→ **TASK**
Among the lines of the records, count those containing the word "will", then give the number alone.

[Stored dataset items]

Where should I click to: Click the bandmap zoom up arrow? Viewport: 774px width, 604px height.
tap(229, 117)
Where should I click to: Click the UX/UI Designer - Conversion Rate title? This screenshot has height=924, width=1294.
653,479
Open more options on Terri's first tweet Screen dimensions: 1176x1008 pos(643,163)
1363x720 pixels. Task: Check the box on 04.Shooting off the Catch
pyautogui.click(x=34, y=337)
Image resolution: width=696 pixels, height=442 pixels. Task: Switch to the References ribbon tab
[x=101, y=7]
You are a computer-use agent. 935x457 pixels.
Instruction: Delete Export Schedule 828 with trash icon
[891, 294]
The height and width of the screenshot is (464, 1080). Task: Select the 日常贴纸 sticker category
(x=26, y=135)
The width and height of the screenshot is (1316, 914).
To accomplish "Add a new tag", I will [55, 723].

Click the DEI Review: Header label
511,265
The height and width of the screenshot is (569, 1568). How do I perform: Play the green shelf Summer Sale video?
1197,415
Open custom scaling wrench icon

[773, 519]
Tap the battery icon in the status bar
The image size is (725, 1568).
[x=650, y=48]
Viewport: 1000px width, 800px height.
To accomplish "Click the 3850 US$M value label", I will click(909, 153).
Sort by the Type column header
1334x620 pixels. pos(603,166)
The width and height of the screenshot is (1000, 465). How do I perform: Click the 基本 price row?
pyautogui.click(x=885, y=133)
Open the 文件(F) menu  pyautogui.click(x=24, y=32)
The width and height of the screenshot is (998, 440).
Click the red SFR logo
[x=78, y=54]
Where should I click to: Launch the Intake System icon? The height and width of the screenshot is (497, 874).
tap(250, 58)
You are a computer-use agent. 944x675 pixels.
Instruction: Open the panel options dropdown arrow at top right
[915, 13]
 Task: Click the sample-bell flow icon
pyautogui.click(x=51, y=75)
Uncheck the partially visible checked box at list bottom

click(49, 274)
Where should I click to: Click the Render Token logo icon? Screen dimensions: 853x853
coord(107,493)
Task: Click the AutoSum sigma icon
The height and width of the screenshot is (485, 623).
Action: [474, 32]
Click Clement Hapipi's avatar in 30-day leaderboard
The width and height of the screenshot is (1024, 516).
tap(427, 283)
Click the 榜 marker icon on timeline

→ **OUTPUT BELOW**
2